テーブルの上に乗せられた野菜に、言われた通り手を伸ばした。
「行けません」
「なんで?」
「私が参加できるようなものではないからです」
断られるのは、分かっていた。今、正に。目の前で吐き出された言葉を使われるだろう事も、予想がついていた。食後のお茶を用意して、そろそろ帰らないのだろうかという目をした彼女を、ソファに導いたのは、この為だ。ゆっくりと、説得する為の。
「残念ながら」
我が家の毎年恒例となっている、年末のパーティー、と呼ばれるイベントは、そうそう軽いものではない。
叔父の一家との共同開催。集まるのは、同じ業界の人間から、上流階級の、いわゆる貴族と言うべき家の人間、それから家族の個人的な友人・知人。招かれるだけで、一種のステータスとなりうるらしい。

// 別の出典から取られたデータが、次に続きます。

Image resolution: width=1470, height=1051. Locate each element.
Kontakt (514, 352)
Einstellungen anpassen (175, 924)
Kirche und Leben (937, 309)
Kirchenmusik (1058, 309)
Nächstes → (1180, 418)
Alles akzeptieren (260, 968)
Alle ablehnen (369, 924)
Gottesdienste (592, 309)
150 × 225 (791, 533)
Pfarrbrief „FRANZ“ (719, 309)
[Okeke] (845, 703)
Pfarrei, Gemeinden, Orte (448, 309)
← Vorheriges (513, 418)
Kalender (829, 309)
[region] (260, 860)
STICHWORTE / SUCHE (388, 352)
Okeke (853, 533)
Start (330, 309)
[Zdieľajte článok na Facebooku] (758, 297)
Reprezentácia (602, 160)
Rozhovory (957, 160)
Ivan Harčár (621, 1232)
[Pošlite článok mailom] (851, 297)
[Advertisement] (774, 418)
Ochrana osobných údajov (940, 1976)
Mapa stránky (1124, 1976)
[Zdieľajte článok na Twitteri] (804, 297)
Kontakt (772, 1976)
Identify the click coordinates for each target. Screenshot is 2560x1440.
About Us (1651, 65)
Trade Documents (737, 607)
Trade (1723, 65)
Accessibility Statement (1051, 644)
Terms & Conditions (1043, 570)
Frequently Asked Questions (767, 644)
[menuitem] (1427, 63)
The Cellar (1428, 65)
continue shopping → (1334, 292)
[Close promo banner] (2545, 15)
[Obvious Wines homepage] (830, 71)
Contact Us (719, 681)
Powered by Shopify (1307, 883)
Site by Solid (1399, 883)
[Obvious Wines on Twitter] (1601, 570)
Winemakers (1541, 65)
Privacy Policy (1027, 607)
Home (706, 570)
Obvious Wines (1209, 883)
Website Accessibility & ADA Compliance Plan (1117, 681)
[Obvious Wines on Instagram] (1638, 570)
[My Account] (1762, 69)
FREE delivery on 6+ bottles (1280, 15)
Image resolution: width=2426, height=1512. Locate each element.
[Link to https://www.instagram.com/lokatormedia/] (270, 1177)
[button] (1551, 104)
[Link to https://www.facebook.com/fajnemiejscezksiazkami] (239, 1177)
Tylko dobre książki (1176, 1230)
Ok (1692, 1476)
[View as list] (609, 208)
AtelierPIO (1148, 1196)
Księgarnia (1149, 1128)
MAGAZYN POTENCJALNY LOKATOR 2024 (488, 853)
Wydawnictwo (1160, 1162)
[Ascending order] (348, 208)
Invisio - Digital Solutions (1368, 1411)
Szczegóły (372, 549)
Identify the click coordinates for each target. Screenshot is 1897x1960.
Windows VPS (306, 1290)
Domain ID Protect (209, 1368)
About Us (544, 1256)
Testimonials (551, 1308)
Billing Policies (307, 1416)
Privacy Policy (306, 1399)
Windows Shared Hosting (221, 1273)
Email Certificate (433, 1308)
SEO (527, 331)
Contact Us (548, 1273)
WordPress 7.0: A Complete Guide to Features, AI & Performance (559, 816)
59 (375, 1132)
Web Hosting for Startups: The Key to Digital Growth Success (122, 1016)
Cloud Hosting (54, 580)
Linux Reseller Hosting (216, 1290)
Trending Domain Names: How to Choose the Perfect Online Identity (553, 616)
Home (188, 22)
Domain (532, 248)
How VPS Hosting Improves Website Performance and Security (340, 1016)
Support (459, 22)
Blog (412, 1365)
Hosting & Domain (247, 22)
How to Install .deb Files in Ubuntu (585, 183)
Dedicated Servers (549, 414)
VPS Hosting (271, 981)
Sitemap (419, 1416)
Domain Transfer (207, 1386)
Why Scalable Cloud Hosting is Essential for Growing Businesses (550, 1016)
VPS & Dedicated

まずは、ごく普通に言ってみた。そうする事は無駄であると知りながら、年末のパーティーに来てくれ、と。アルジェもヴァーベインの娘であるから、その言葉がただのホームパティーでないと知っていたようだ。だから、即座に断ってくれた。少しも迷うことなしに。
こんな事は、想定内。
養家と縁を切ろうとしている彼女が固辞するのは、わかっているのだ。
それ故に、切り札を使わせてもらう。
困ったように目を泳がせるアルジェに、もう一度口を開いた。
「拒否権はないよ。これは使いたくなかったけど、断る君に最後の手段」
正直言えば、厄介な事この上ないが。
何かを公式にしたい場合の、通過地点でもあるから。大いに利用価値のあるもので。
「上司命令です」
彼女の水色の目を捕らえる。
吐いた言葉にどうすればいいかと今更あがいているようだった。
「年末はサンスパングル家で過ごす事。緋天ちゃんのお披露目もするんだから、ちゃんと来てよ」
君が来ないと緋天ちゃん、右も左も判らなくて泣いちゃうから。
そう付け足すことで、強引な命令に反発しようかと悩む彼女に、とどめを刺した。
「わかり、ました・・・」
「必要なものはこっちで用意するから。よろしくね」
がくりとうなだれた彼女の後頭部に声をかける。笑みがこぼれるのを、止められそうになかった。
今年のパーティーにアルジェを招く。
これは今の自分に絶対に欠かせない事で、彼女が来なければ何も始まらないから。
「さて。明日は何が食べたい?」
約束は、取り付けた。
ここからは、アルジェに自分を見てもらう為の時間。帰れと言われるまで、帰りたくない。
「・・・では、私の上司の嫌いなものを明日の夕食に」
「言うね」
どんな男もたちまち跪いて愛を捧げてしまう、そんな笑顔を浮かべた彼女が、つぶやいた。
「でもね。再び残念ながら」
にこやかなアルジェに。
自分の勝ちだ、と笑い返す。
「嫌いな食べ物って、ないんだよね」
「っっ」
かみしめた唇に、今すぐキスをしたい。
そう思ったけれど、その先を望みそうだったので、伸ばしかけた手を引いた。